Another major company moved into town in the 1990s but that too has now moved elsewhere. I worked there for a while when my kids were grown.

All that is left of our once thriving community is an excellent 6th form college and the Technical College, which both still attract students from a wide area.

Because of its good transport links to London and other places this has become a popular Dormitory town. The emphasis has been on stuffing in as many tacky, badly built but not cheap, flats as possible. Office blocks have also been converted. Land is too valuable to be "wasted" on entertainment venues. That is why our Community Centre and Leisure Centre were demolished, to make room for more flats for commuters with, maybe, a smaller new Leisure facility. Such a shame that half the grant given for the new facility seems to have been frittered away by the previous incumbents of the Council.

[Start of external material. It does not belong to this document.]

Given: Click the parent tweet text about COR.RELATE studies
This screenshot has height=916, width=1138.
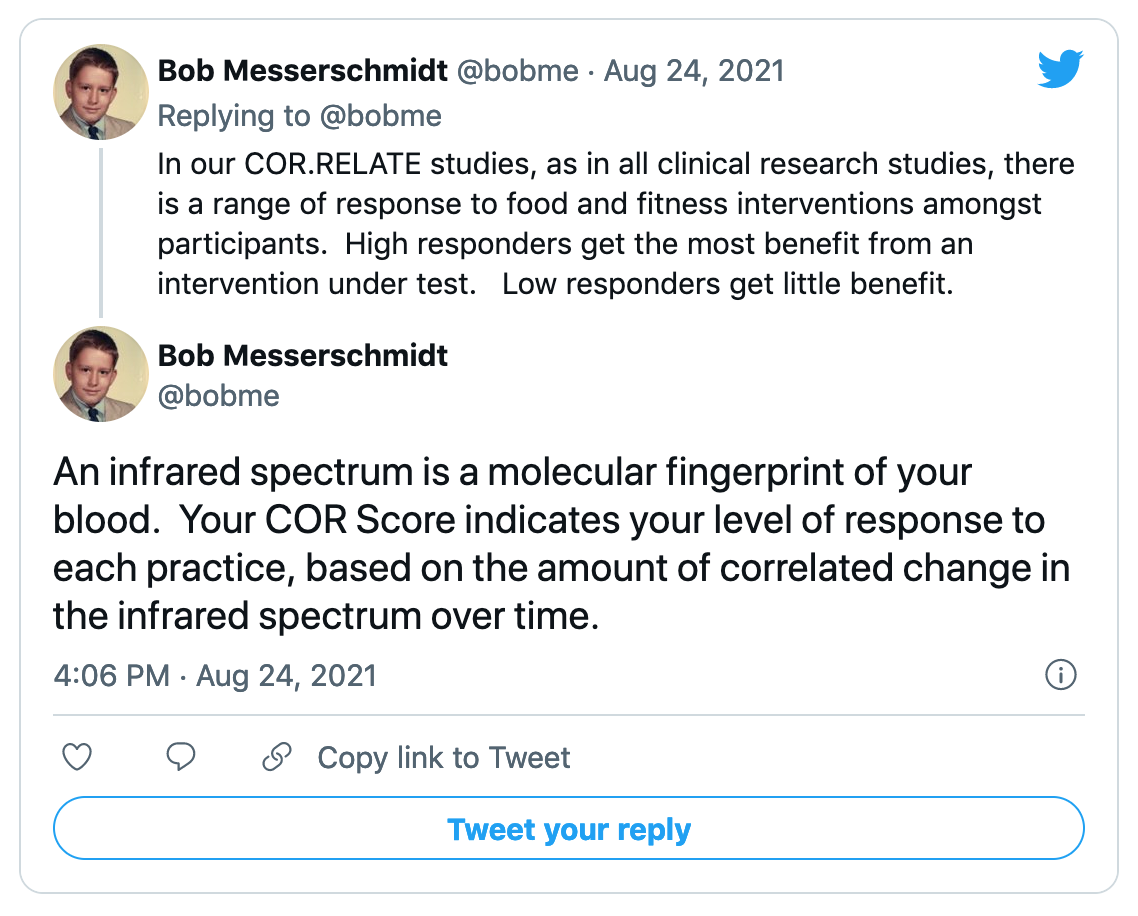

Our Council administers two adjacent towns. A few years ago the County Council announced that the building used in one (the other one) as a Community Hub and Entertainment Centre, run by locals, was to be sold for "redevelopment". When the rep of the County Council turned up to "consult with" (tell) the locals what was going to happen the police had to be called as the inhabitants wrath was so great at the thought of losing their last remaining community-run venue the lady was felt to be in danger. The CC chickened out, so the "Westie" as it is known still survives - for now. The town also has a cinema, a theatre (I go sometimes if my daughter also wants to go - she provides the transport), multiple fast food joints, slot machine venues, a Bargain Booze some other shops and a drugs problem. Mentioning drugs, a few years ago a drug dealer killed a customer who didn't pay up half a mile from where I live, but this town is much better than the other one, positively posh by comparison. It is reasonably safe to be out after dark.

filhalbate Tue 23-Dec-25 13:24:58

I come from near there, and would agree. It's definitely not a bad place, and has a decent number of shops, pubs, etc. It's just that there's not much about the town which really stands out as unique or better than what you'd find in dozens of other British towns.

filhalbate Sun 28-Dec-25 23:57:26

I come from near there, and would agree. It's definitely not a bad place, and has a decent number of shops, pubs, etc. It's just that there's not much about the town which really stands out as unique or better than what you'd find in dozens of other British towns. 100001.onl/

I got this,...

Wyllow3 Mon 29-Dec-25 00:09:26

Patsy70

There is a wealth of advice here Aely, which you would be wise to take. Failing that, a visit to your GP maybe, as you could be suffering from depression.

I think to have that get up and go, and regain curiosity about people and life, you need to perhaps consider attending to your depression first.

direct instructions "pull yourself together" "stop being negative", its the worst thing to say to someone who is depressed, just makes folk feel more inadequate than ever and withdraw further.

Consider some anti depressants. a lot of people take them and there is no shame in it.
I would just say, please do try a little walk in the park at the same time each day, one does "bump into" the same people and greetings get exchanged. Also worth a try is going to somewhere like a local Costa, again at the same time, people do get to know each other and the staff. You sort of "become someone".

Oreo Mon 29-Dec-25 09:33:20

I would move if I were you.We only get one life! Move further in the direction of your DD and read up on towns and then visit one you like.It will give you purpose to do this planning and you will end up somewhere you actually like.